El Índice de Apnea-Hipopnea (IAH) es una métrica crucial en la evaluación y diagnóstico de los trastornos respiratorios durante el sueño, particularmente el Síndrome de Apnea Obstructiva del Sueño (SAOS). Esta medida cuantifica el número de interrupciones respiratorias significativas por hora durante el sueño, incluyendo tanto apneas completas como hipopneas parciales. Comprender el IAH es fundamental para abordar efectivamente estos trastornos y mejorar la calidad de vida.
El IAH refleja la frecuencia con la que se producen interrupciones en la respiración durante el sueño. Una apnea se define como una pausa respiratoria completa durante al menos 10 segundos, mientras que una hipopnea es una disminución parcial del flujo respiratorio acompañada de una reducción en la saturación de oxígeno en la sangre. El IAH se calcula sumando el número total de apneas e hipopneas registradas durante una noche de estudio del sueño y dividiendo esta suma por el número de horas de sueño, expresado como eventos por hora.
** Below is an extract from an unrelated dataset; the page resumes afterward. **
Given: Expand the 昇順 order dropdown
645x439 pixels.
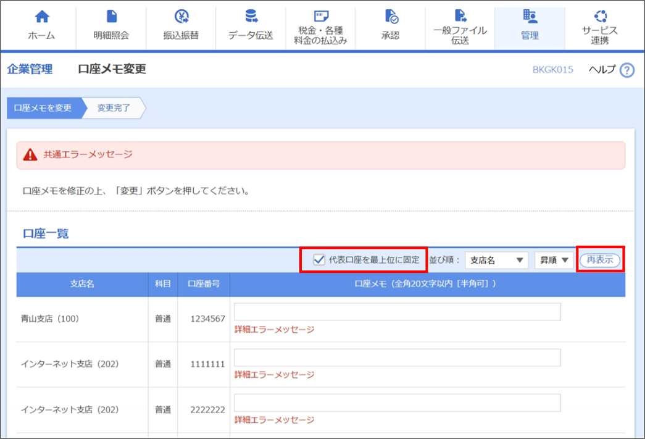Looking at the screenshot, I should click(x=554, y=261).
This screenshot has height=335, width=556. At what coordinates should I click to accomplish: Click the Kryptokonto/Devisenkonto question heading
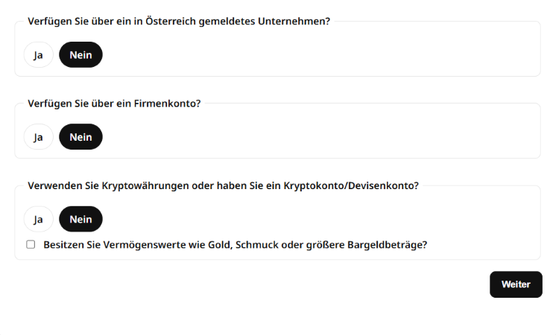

Un IAH inferior a 5 eventos por hora se considera normal en adultos, mientras que valores entre 5 y 15 sugieren una leve a moderada apnea del sueño. Un IAH superior a 15 eventos por hora indica una apnea del sueño moderada a grave. Sin embargo, es importante tener en cuenta que la gravedad de los síntomas puede variar entre individuos, y algunas personas pueden experimentar síntomas significativos incluso con un IAH aparentemente bajo.
¿Cuáles son los beneficios de su aplicación?
La aplicación del Índice de Apnea-Hipopnea (IAH) ofrece múltiples beneficios en la gestión de la apnea del sueño, un trastorno que puede tener significativas repercusiones en la salud general y la calidad de vida de una persona. Aquí se detallan algunos de los beneficios más importantes:
- Diagnóstico Preciso:
El IAH es fundamental para el diagnóstico correcto de la apnea del sueño. Al medir la frecuencia de las apneas y las hipopneas durante el sueño, los médicos pueden determinar la severidad del trastorno. Esto es crucial porque muchos pacientes con apnea del sueño no son conscientes de sus síntomas, como los despertares nocturnos o la interrupción del sueño.
- Evaluación de Riesgos para la Salud:
Un IAH elevado está asociado con una mayor probabilidad de problemas cardiovasculares, como hipertensión, infarto de miocardio, accidentes cerebrovasculares y arritmias cardíacas. Identificar y tratar la apnea del sueño puede reducir estos riesgos.
- Mejora de la Calidad de Vida:
La apnea del sueño no tratada puede llevar a fatiga diurna, somnolencia, problemas de concentración, irritabilidad y un mayor riesgo de accidentes laborales o de tráfico. Al utilizar el IAH para confirmar el diagnóstico y la severidad, se pueden implementar tratamientos que mejoren significativamente estos síntomas.
- Tratamiento Personalizado:
Dependiendo del resultado del IAH, los tratamientos pueden variar desde cambios de estilo de vida, como ajustes en el peso corporal y la posición al dormir, hasta intervenciones médicas como el uso de dispositivos CPAP (presión positiva continua en la vía aérea) o incluso cirugías. Con un diagnóstico preciso, el tratamiento puede ser más efectivo y adaptado a las necesidades específicas del paciente.
- Monitoreo y Ajuste del Tratamiento:
El IAH también es útil para monitorear la efectividad de los tratamientos prescritos. Los cambios en el índice pueden indicar si un tratamiento está funcionando o si necesita ajustes, asegurando que los pacientes reciban la terapia más efectiva para sus condiciones.
- Prevención de Complicaciones a Largo Plazo:
Al controlar y tratar la apnea del sueño basándose en el IAH, se pueden prevenir complicaciones a largo plazo, como deterioro cognitivo, diabetes y enfermedades cardiovasculares, mejorando así la salud general del paciente a largo plazo.
En resumen, el uso del IAH como herramienta diagnóstica y de seguimiento en el manejo de la apnea del sueño es esencial para proporcionar un cuidado eficaz y personalizado, mejorando no solo la salud sino también la calidad de vida de los pacientes.